Il n’y a pas besoin de grosses frappes lourdes pour voir l’impact que cela peut avoir. Ajoutez à quelques randori des clappes ou tapes (baffes légères) depuis le combat en tachi waza (debout), et vous verrez que même des gradés pourraient ne pas avoir la réaction la plus juste pour mener vers leur zone de compétence.

Prenez ce qui est bon et juste pour vous.

Be One,

Pank

Martial Reflections of a Hypnofighter #440: Strikers Who Grapple

There is sometimes confusion, particularly because most UFC grapplers realize that a fight can be finished more « easily » with a big overhand. And if, for one reason or another, a fighter possesses KO power, you end up with athletes like Gilbert Burns, Yoel Romero, or even Kamaru Usman, who have largely abandoned their grappling skills in favor of striking.

However, what is possible, outside of the media hype surrounding pros, is to develop grappling with strikes. Organizations like Jiujitsu Combat are known to encourage striking, not for the KO, but to disrupt the opponent’s game, to facilitate the clinch, to provoke a reaction leading to a takedown or, ultimately, to a submission.

There is now a focus on ground and pound to secure a KO, because submitting an opponent is difficult and exhausting, especially with increasingly physical fighters. But even here, developing a grappler’s striking game—to make the opponent let go, to exhaust them, to render the opponent’s striking work ineffective round after round—is a viable option.

In our grappling systems, whether it’s Luta Livre, BJJ (Brazilian Jiu-Jitsu), or Judo, adding this « strike factor » simplifies certain actions, opens up overly defensive games, but also develops an interesting approach regarding our technical responses and cleans up many systems that can no longer exist if strikes are permitted.

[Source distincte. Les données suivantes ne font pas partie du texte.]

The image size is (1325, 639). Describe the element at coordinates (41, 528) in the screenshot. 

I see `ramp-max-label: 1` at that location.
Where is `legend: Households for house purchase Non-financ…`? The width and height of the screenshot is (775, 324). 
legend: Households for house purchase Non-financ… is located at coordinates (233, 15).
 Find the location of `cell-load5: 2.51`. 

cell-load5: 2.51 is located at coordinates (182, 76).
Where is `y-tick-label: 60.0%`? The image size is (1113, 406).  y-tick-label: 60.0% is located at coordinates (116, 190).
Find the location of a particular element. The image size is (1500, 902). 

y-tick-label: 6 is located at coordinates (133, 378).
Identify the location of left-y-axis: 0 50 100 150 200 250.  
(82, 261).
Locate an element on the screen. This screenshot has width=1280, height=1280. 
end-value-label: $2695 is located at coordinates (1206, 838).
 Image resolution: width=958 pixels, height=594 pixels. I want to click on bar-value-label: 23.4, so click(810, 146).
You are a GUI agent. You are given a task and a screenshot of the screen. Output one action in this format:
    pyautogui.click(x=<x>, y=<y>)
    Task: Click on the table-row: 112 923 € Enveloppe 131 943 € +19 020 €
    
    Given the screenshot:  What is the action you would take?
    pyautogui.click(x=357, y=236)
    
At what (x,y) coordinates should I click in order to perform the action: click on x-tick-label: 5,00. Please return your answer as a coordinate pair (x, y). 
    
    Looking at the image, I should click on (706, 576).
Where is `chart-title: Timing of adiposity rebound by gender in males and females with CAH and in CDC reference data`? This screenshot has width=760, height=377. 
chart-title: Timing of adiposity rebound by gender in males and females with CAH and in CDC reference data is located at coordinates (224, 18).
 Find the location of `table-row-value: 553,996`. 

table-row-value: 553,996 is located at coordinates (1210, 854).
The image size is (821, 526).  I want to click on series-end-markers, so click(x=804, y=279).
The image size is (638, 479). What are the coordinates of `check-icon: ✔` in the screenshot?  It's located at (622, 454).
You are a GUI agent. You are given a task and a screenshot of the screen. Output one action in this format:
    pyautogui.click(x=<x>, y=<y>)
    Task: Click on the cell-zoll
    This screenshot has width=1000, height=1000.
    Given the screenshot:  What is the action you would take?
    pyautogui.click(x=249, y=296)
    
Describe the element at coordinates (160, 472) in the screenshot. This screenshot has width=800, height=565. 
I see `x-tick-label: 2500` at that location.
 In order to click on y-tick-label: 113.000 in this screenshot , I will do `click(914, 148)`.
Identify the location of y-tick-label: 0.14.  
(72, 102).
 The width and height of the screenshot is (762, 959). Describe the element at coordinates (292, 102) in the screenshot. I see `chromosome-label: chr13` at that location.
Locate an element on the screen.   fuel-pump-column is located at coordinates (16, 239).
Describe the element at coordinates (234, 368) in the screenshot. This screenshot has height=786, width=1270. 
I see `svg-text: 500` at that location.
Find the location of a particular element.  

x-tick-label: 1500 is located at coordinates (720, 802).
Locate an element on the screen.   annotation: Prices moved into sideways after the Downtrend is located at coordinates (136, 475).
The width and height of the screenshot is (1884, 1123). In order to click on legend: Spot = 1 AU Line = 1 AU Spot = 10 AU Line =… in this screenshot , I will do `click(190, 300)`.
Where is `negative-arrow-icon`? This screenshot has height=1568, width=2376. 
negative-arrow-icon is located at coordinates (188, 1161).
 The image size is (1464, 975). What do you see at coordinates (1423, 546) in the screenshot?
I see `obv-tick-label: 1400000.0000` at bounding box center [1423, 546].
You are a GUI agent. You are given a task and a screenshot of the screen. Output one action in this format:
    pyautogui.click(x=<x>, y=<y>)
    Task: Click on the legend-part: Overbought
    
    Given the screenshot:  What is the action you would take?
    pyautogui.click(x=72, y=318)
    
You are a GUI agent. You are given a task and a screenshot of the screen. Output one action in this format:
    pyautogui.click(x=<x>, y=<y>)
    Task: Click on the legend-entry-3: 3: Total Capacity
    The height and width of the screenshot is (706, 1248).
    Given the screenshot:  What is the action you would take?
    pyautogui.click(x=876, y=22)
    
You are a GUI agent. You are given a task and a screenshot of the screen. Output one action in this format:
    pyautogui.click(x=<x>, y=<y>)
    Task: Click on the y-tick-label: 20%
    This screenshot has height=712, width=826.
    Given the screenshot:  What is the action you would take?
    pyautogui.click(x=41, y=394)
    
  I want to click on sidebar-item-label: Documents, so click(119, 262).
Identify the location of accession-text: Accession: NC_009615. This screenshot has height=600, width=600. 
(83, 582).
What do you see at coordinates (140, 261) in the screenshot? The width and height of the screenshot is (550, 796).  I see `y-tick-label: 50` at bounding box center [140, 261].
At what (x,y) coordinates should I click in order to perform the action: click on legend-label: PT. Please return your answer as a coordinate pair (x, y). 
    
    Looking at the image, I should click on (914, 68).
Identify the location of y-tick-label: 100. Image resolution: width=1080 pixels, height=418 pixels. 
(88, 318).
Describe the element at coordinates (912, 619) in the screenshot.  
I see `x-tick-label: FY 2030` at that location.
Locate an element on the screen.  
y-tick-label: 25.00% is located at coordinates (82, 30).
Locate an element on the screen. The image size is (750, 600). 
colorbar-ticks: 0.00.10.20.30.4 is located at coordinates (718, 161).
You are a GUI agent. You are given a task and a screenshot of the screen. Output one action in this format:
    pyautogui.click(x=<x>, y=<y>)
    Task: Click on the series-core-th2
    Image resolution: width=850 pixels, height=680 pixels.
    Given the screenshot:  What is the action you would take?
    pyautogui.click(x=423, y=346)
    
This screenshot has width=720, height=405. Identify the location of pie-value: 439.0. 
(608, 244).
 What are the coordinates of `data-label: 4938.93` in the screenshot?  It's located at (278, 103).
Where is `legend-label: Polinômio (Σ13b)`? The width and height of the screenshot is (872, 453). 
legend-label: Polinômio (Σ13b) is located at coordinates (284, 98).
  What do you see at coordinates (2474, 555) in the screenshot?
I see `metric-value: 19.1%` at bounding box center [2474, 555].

To me, a grappler must be able to deal with strikers (which will earn them a few good bruises depending on the opponent’s level) and be aware that strikes transform everything. They must also know how to use these same available weapons to refine a more « realistic » and complete grappling game.

You don’t need heavy, powerful strikes to see the impact this can have. Add a few taps or light slaps to some randori (free practice) from the tachi waza (standing) combat, and you’ll see that even high-ranking practitioners might not have the most appropriate reaction to transition to their area of expertise.

Take what is good and right for you.